▶ [Materials provided]:
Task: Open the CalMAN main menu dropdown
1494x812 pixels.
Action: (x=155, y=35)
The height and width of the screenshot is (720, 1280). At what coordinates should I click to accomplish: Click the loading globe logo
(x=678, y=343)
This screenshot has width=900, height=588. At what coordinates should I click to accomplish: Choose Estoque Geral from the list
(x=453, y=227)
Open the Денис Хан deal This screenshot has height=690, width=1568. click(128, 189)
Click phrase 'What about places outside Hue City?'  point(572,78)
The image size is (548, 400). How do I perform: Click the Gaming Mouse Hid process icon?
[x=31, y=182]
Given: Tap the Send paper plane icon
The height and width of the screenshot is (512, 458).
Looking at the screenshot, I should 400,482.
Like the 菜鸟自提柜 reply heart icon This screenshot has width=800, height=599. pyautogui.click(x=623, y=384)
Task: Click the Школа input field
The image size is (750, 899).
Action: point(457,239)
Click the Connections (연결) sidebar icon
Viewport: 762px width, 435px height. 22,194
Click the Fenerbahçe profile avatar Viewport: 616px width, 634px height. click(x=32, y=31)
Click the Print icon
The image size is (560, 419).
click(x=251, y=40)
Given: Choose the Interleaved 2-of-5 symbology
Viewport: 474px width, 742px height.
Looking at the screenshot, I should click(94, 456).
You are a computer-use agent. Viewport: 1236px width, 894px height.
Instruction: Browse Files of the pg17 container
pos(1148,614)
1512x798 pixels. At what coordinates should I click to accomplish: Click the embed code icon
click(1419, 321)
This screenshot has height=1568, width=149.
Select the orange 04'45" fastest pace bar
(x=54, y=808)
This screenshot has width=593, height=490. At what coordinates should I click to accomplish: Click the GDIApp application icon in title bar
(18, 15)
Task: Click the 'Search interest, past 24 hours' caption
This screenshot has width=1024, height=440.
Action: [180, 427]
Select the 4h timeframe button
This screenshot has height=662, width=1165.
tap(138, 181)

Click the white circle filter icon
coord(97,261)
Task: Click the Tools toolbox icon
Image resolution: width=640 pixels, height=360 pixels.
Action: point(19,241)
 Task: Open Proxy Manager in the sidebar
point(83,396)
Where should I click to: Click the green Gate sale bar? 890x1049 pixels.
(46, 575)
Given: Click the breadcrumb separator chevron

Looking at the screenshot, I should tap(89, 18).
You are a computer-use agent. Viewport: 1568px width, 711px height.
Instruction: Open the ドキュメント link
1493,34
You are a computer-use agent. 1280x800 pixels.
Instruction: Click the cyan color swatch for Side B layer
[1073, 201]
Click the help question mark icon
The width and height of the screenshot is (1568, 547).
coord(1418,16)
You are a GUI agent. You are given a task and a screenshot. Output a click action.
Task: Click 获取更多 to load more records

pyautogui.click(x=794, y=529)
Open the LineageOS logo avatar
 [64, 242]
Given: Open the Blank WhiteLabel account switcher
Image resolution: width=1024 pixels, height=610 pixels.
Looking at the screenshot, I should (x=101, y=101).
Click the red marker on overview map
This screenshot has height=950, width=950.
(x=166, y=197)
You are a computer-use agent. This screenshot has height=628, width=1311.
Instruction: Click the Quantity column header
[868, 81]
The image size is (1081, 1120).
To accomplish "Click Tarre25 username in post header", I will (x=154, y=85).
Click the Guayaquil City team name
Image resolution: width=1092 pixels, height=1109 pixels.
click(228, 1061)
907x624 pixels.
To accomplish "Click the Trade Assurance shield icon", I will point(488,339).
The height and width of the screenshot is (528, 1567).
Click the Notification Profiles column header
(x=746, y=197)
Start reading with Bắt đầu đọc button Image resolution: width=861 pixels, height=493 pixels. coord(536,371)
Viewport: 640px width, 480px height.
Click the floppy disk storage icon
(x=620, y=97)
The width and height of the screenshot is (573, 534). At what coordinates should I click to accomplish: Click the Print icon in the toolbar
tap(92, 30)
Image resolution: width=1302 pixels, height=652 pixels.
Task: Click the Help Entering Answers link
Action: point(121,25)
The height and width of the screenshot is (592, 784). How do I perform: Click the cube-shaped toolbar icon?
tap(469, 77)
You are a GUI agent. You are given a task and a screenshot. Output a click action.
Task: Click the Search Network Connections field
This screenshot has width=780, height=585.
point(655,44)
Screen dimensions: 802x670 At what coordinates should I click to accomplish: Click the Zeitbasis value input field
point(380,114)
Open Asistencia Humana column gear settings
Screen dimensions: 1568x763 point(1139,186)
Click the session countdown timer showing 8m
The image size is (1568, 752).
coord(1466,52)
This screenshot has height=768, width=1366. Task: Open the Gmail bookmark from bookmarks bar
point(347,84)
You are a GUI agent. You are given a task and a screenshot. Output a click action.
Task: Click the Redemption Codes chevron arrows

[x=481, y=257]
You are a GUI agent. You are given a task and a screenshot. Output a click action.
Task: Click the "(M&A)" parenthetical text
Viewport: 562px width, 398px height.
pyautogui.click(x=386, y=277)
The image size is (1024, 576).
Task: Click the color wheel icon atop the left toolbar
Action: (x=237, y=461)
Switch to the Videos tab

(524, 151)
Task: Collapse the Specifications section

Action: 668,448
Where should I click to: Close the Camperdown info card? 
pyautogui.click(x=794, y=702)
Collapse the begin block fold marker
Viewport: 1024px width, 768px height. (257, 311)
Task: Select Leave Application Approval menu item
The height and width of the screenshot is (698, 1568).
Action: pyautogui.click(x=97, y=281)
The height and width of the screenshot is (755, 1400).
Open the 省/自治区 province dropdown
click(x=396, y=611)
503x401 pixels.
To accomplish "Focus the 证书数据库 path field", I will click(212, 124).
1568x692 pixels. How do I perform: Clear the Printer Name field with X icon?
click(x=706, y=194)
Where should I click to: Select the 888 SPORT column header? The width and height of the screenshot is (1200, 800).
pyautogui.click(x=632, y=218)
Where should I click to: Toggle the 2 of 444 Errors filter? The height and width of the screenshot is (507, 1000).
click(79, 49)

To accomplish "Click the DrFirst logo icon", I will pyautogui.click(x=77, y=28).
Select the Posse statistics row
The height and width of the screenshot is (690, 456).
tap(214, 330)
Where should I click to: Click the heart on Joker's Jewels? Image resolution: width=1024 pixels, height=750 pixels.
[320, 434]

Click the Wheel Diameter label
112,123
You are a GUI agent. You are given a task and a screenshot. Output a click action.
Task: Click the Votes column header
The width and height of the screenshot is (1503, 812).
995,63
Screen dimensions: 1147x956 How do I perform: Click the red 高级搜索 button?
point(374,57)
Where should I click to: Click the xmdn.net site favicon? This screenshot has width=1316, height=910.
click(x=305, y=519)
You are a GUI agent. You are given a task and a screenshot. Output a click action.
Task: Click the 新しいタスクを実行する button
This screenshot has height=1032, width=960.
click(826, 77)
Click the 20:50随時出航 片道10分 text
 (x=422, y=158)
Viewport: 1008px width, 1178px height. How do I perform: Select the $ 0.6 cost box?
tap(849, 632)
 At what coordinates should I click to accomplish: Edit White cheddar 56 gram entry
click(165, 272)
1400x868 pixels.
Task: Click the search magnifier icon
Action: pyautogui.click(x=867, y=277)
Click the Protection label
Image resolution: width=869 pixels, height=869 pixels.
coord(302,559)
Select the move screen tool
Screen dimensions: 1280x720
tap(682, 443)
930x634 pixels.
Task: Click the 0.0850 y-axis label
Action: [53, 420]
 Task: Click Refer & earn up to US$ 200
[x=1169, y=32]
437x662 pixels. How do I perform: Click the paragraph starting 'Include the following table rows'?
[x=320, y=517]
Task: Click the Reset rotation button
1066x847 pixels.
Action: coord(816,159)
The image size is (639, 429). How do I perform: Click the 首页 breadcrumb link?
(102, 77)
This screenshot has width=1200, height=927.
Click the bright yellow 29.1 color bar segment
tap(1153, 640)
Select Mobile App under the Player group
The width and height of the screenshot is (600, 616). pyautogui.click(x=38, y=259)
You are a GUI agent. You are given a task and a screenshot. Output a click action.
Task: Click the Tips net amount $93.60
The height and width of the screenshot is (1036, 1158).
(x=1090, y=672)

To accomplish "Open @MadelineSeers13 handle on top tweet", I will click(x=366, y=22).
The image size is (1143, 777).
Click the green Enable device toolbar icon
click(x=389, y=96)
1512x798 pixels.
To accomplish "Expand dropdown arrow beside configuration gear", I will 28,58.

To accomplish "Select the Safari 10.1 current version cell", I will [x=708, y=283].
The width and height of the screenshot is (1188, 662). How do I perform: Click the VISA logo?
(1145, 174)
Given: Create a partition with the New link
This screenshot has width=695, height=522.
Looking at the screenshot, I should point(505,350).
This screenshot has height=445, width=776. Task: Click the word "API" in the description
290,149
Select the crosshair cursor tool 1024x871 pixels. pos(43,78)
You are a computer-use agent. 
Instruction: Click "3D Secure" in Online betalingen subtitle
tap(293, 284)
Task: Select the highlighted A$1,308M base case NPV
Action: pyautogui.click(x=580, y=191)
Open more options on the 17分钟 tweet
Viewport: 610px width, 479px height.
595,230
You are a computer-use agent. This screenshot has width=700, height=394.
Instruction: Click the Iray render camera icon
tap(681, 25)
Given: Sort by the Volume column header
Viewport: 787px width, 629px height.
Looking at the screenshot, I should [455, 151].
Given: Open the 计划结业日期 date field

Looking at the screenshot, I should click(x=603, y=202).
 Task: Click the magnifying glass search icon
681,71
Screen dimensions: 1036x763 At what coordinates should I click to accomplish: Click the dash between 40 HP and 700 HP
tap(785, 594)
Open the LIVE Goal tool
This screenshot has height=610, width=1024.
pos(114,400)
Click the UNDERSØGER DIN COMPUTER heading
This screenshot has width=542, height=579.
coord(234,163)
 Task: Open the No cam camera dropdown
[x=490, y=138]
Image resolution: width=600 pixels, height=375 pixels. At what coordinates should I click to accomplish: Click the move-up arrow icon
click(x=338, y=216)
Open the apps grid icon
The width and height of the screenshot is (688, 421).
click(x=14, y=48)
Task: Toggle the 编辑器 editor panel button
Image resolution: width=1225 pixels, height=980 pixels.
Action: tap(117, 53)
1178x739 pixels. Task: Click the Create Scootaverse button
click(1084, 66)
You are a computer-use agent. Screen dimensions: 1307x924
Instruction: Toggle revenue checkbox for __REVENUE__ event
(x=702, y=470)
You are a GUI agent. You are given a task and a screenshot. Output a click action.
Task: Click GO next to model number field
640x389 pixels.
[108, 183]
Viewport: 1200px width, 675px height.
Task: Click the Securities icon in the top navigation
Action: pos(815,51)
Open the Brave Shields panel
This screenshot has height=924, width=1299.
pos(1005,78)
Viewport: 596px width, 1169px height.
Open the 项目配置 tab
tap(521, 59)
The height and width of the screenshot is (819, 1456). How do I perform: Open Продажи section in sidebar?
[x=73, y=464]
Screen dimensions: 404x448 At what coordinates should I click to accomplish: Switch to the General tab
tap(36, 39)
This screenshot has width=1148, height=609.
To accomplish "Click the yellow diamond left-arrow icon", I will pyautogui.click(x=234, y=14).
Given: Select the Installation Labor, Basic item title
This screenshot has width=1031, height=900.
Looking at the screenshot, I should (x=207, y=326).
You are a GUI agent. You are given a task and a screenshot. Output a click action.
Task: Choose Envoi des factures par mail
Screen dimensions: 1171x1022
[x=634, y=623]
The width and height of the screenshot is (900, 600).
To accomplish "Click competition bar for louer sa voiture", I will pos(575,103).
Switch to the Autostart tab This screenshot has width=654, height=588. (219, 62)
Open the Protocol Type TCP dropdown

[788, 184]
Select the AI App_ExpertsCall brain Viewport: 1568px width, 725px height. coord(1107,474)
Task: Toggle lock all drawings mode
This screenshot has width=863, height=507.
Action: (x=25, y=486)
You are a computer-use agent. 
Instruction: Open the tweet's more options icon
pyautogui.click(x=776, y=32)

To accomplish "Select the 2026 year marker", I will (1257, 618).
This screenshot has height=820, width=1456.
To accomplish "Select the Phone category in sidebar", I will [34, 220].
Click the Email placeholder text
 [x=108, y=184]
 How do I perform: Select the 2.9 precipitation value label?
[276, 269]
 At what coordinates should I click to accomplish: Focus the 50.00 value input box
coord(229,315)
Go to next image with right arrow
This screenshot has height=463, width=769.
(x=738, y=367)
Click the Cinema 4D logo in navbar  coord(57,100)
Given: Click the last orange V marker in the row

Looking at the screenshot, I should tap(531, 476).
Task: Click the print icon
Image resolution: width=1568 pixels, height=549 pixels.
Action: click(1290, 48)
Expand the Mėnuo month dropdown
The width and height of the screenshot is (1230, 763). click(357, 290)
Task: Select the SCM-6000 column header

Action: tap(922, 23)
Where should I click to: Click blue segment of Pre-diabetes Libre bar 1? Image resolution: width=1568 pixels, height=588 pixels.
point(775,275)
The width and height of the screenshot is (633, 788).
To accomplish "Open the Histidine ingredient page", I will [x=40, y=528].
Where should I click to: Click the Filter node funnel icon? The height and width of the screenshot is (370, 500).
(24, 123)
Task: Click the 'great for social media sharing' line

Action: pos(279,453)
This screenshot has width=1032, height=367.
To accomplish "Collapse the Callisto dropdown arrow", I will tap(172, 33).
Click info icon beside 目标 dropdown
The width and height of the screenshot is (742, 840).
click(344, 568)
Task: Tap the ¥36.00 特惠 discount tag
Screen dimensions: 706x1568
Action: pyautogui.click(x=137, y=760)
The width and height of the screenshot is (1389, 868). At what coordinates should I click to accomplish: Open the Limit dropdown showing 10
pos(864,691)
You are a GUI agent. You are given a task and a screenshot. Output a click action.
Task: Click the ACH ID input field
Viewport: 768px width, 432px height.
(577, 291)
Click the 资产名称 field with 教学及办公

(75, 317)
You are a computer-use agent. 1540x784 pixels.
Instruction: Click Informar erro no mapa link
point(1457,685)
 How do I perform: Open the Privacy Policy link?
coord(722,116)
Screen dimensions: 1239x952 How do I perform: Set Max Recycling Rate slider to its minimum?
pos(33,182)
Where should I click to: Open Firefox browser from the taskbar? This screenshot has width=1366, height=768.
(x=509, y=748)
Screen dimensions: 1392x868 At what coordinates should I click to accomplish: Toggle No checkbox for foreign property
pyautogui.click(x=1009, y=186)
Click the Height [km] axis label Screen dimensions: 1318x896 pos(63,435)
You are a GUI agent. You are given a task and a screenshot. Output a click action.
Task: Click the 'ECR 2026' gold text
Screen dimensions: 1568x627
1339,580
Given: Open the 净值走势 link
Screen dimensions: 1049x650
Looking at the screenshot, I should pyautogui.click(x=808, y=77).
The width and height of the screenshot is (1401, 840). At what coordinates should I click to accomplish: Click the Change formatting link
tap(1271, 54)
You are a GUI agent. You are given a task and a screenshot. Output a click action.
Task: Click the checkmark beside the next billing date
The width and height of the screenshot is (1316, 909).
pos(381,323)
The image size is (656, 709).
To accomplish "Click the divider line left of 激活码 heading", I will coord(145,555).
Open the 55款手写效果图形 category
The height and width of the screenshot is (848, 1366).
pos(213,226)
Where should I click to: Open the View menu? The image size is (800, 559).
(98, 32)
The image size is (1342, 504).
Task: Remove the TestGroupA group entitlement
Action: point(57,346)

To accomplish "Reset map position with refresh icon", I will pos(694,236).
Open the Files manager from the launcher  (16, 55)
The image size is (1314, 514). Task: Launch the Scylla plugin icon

▶ [Exercise goal]:
Go through the material and copy each line in which the word "City" occurs.

▶ [Reply]:
Click phrase 'What about places outside Hue City?'  point(572,78)
Click the Guayaquil City team name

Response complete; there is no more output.